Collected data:
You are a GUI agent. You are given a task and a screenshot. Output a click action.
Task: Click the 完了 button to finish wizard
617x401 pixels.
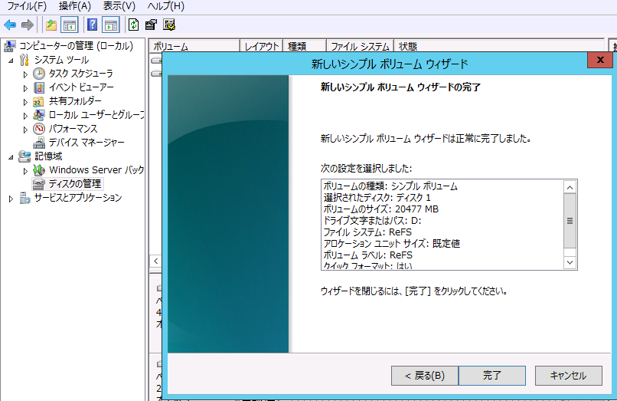pos(492,376)
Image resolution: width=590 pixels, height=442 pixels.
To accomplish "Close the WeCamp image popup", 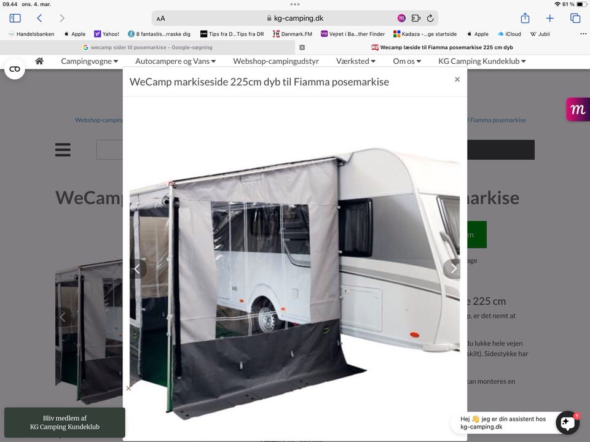I will tap(457, 80).
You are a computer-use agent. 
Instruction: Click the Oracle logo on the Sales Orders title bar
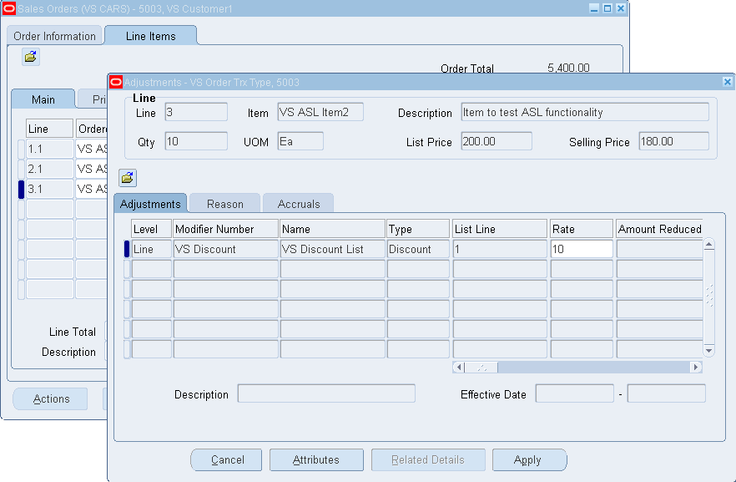point(8,8)
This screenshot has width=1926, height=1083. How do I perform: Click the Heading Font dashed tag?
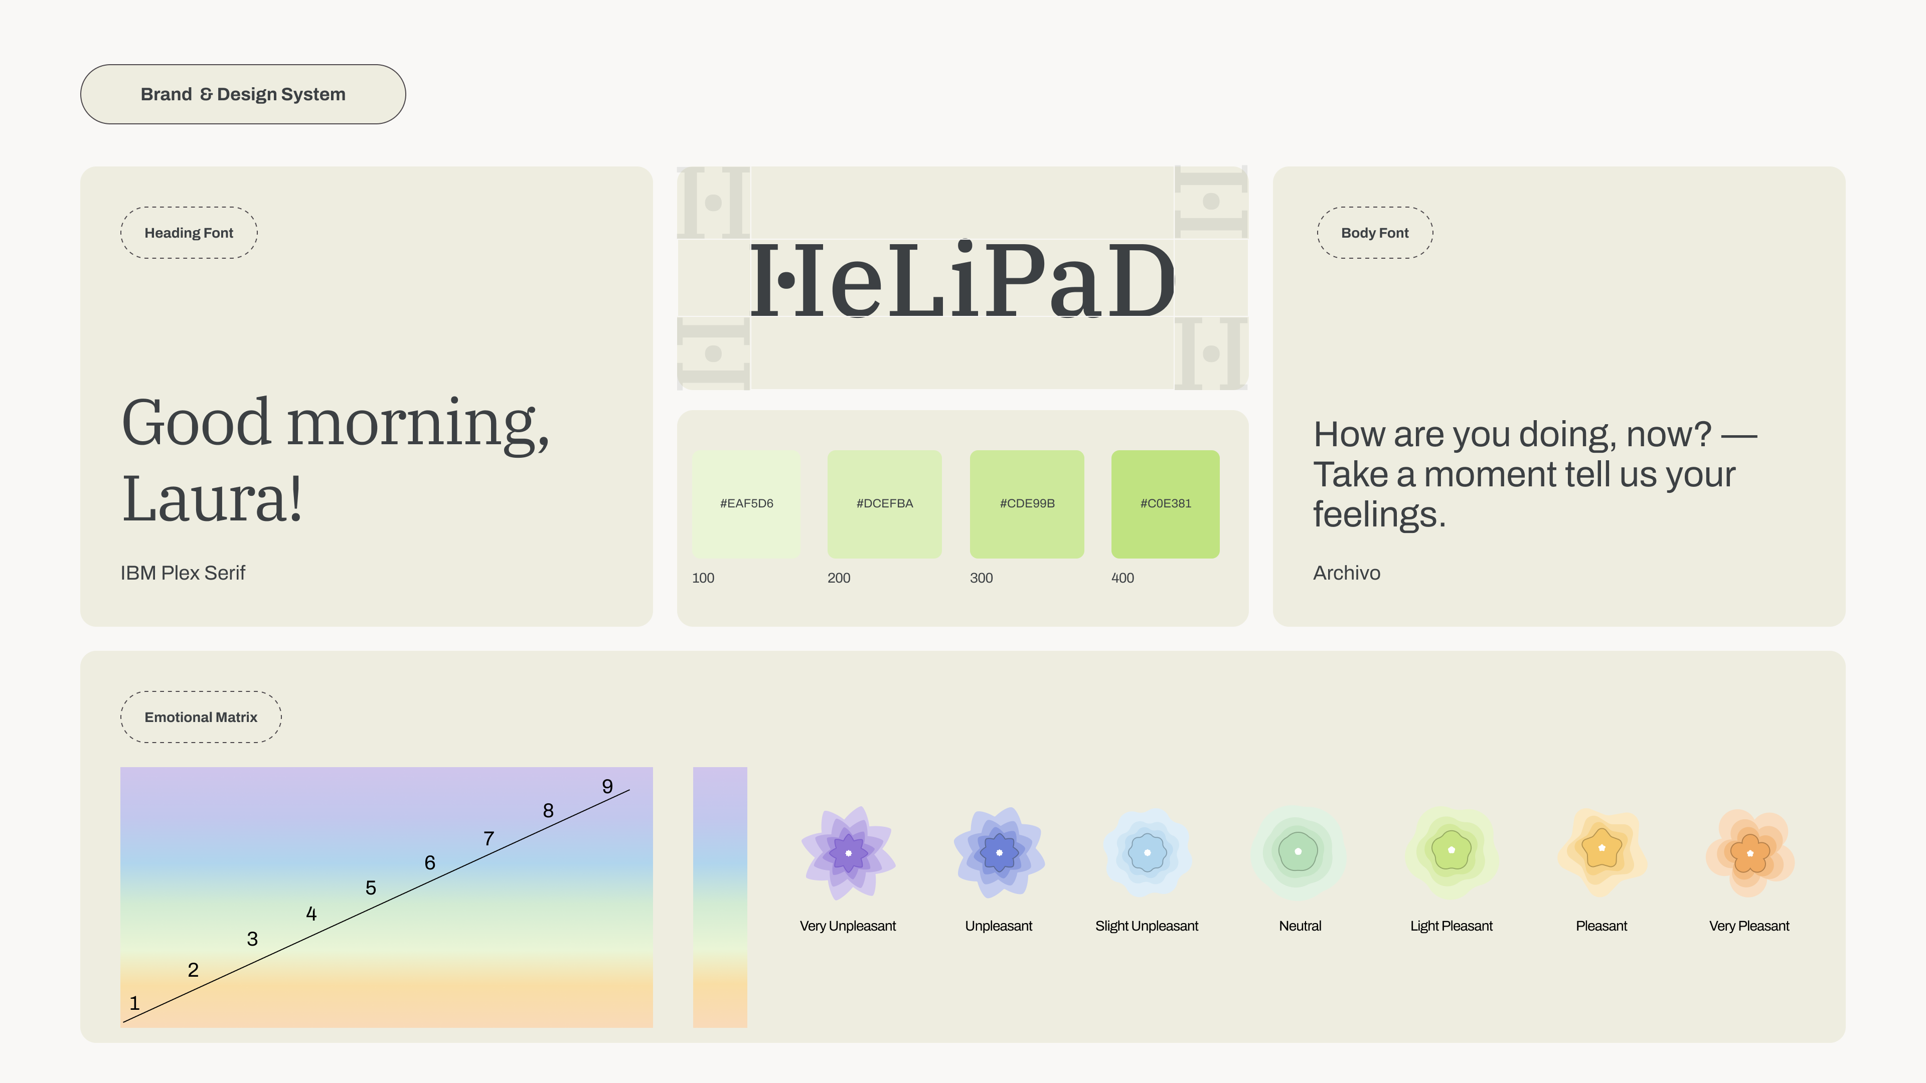pyautogui.click(x=189, y=232)
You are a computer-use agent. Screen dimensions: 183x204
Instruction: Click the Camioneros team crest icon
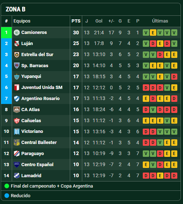tap(17, 33)
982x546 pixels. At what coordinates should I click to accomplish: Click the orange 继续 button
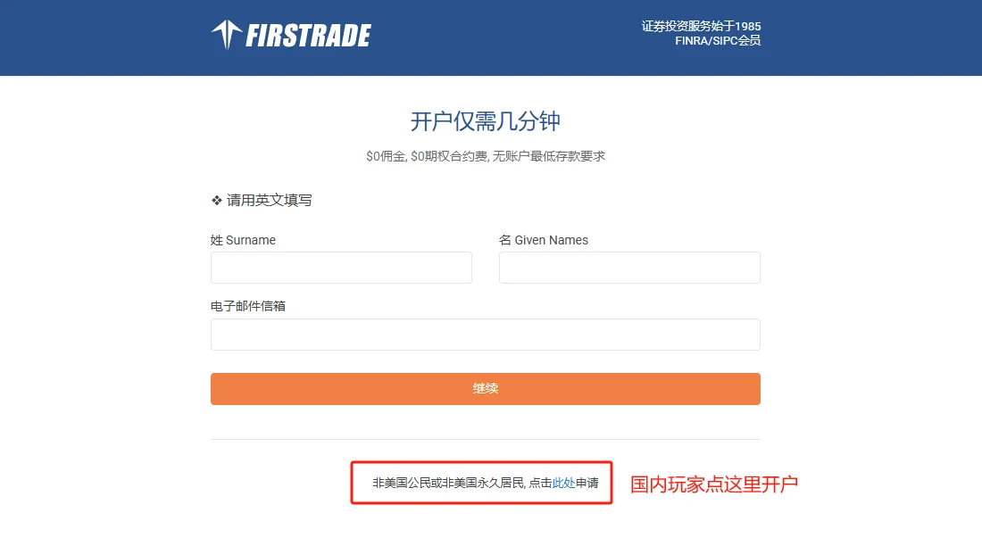486,389
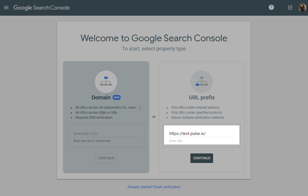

- What to produce: Return only the lines from the line containing "Instruction: Click the Oracle" through the last line of the records above, both ends included, exactly as written, leaving pictures out.

- Solution:
Instruction: Click the Oracle logo on the Sales Orders title bar
point(8,8)
This screenshot has width=1926, height=1083. How do I perform: Click the Heading Font dashed tag?
pyautogui.click(x=189, y=232)
You are a computer-use agent. Screen dimensions: 183x204
Instruction: Click the Camioneros team crest icon
tap(17, 33)
982x546 pixels. At what coordinates should I click to accomplish: Click the orange 继续 button
486,389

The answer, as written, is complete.